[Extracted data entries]
§ §
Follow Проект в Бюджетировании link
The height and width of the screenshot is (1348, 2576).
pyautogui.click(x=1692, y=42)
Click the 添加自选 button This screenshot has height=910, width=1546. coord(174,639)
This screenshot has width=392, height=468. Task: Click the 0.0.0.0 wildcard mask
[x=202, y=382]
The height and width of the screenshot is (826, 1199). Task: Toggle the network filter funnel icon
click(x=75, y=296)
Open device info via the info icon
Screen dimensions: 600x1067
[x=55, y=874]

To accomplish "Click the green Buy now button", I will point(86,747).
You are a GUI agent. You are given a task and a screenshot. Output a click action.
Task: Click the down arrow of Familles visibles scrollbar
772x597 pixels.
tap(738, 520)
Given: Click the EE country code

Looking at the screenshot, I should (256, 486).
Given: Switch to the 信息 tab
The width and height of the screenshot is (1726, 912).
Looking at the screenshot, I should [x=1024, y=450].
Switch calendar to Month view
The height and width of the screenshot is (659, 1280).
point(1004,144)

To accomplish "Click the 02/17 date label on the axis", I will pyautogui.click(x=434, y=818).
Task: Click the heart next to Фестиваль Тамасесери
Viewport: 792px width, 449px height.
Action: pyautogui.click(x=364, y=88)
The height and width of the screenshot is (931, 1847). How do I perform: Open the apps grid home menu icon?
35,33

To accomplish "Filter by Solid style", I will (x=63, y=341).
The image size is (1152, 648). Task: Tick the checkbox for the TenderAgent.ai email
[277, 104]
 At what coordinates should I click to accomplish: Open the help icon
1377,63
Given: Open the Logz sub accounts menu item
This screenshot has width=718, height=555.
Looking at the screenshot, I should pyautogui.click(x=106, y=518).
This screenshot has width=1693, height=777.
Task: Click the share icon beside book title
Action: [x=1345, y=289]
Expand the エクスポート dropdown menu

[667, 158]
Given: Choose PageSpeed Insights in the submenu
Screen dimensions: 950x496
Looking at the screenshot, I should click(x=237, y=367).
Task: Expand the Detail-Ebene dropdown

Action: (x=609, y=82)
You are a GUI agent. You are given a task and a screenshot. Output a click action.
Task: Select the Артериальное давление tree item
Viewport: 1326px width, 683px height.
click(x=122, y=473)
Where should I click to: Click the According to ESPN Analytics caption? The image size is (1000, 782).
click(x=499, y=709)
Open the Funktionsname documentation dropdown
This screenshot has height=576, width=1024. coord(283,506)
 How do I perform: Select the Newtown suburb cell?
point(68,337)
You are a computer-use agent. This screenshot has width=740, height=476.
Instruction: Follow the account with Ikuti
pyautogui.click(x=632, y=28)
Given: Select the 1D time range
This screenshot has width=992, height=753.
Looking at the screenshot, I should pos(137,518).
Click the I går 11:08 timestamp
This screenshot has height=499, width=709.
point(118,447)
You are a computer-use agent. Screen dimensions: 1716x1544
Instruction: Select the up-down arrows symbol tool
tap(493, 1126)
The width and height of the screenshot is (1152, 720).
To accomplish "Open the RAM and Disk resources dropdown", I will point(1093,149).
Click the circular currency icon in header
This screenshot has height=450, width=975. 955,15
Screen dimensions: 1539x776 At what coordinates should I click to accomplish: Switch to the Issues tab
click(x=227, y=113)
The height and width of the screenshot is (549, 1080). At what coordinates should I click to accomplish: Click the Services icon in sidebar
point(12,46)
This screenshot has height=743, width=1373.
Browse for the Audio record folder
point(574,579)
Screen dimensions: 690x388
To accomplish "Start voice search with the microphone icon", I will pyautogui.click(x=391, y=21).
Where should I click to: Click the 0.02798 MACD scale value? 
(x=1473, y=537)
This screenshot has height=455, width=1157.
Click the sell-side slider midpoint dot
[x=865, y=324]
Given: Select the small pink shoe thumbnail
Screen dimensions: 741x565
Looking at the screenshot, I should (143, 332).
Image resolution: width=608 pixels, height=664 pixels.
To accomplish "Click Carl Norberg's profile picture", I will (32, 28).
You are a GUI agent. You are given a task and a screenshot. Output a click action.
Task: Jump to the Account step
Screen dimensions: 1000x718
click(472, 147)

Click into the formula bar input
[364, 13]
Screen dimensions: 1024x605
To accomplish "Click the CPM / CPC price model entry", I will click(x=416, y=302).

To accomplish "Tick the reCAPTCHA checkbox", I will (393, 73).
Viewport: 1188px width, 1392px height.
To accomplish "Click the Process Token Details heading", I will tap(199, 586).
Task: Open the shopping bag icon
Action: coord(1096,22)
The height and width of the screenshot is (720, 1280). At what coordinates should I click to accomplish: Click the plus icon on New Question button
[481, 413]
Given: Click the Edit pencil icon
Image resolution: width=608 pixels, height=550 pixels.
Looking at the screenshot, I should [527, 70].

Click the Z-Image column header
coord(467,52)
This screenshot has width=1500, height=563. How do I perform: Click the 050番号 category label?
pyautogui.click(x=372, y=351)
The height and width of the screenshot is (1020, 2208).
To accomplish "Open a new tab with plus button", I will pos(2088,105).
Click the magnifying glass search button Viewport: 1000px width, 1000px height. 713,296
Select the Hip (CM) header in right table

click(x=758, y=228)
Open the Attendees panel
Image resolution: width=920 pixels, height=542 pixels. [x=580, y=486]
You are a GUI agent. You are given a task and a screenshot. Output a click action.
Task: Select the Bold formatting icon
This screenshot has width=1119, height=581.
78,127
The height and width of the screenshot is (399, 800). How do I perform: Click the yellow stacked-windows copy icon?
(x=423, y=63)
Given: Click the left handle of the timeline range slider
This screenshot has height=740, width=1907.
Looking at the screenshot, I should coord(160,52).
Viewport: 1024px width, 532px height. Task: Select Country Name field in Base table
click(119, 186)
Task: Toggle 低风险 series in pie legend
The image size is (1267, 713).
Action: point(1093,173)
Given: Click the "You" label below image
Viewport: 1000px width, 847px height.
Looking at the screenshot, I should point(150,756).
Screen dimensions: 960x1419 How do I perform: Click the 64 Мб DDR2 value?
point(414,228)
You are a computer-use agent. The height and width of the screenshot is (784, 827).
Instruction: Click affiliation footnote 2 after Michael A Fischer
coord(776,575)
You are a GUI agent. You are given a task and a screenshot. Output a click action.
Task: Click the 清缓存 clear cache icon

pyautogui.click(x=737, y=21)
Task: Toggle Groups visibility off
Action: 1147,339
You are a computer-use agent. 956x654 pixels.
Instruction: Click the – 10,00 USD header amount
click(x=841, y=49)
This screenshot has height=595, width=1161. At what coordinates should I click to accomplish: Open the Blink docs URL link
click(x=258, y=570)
§ §
→ Goal of the exercise
Nothing but lines that contain "range" should appear in the answer. Copy each from the records.

→ Your solution
Given: Select the 1D time range
Given: Click the left handle of the timeline range slider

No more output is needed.